Sociedad Argentina de Biologia

 Epithelial cadherin (E-cad) is a Ca+2 dependent cell-cell adhesion glycoprotein. Its presence has been reported in human and murine sperm, and data suggest its participation in fertilization. The aim of the study was to assess E-cad localization in frozen-thawed bull sperm under experimental conditions that resemble sperm functional changes occuring during fertilization.
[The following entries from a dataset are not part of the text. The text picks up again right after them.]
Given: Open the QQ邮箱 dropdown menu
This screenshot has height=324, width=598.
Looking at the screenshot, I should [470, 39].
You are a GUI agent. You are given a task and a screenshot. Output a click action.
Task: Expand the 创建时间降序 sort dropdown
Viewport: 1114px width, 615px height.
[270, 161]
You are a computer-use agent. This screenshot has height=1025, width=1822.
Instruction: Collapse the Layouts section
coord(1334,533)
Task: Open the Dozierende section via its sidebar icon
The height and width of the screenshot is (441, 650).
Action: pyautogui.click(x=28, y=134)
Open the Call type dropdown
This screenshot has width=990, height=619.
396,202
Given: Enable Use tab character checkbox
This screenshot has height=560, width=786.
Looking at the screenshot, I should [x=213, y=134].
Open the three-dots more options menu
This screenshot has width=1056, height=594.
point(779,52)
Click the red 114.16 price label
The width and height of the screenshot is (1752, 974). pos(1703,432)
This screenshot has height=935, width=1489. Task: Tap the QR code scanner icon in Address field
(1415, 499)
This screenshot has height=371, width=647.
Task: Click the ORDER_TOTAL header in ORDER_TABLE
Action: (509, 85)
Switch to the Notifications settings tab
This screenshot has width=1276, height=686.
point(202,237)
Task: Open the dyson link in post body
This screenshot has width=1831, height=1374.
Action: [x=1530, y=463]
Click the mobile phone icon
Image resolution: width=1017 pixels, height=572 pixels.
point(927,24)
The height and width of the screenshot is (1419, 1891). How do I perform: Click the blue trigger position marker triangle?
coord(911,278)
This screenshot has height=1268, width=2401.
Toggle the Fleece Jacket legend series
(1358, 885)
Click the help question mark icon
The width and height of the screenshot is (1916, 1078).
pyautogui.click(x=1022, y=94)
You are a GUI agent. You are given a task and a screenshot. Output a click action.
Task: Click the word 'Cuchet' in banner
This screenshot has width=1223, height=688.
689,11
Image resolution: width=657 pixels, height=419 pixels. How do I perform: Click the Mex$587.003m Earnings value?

Evaluations (n=3/animal) were done in sperm from semen of 5 fertile Holstein bulls, as follows: 1)Frozen-thawed cells (semen extender removal with Sp-TALP), 2)Motile sperm selected by glass wool column filtration, 3)Motile sperm incubated in media with 60ìg/ml heparin (control: same+5mM glucose) to promote capacitation, and 4)Capacitated(cap) sperm incubated with 100ìg/ml Lysophosphatidylcholine (LPC) to induce acrosomal exocytosis. E-cad localization was done by immunocytochemistry with a specific anti E-cad antibody (Santa Cruz Biotech). In all cases, % live sperm , % progressive motile sperm and vigor (0–5 scale), capacitating status (chlortetracycline staining), and acrosome integrity (FITC- Pisum Sativum Agglutinin; FITC-PSA) was measured. In frozen-thawed and selected motile sperm (21±2% cap-sperm, 98±1% with intact acrosome; average ± SEM), a strong signal for E-cad was observed in the apical ridge, accompanied with a weak staining in the acrosome and post-acrosomal regions (63±3%; 77±2%; respectively). Under capacitating conditions (57±1% cap-sperm, 87±1% with intact acrosome), sperm were immunoreactive to E-cad in the apical ridge (57±6%) although no staining was observed in the acrosome. LPC-acrosome reacted (44±2% acrosome reaction) sperm lost the E-cad signal over the apical ridge in all cases, and showed an immunoreaction in the sperm head, suggesting E-cad localization in the inner acrosomal/nuclear membrane (54±4%) and in the equatorial segment (21±5%). In conclusion, E-cad is present in non capacitated, capacitated and acrosome reacted bull sperm, localized in cell regions proposed to participate in the interaction with oviductal cells and oocyte envelopes.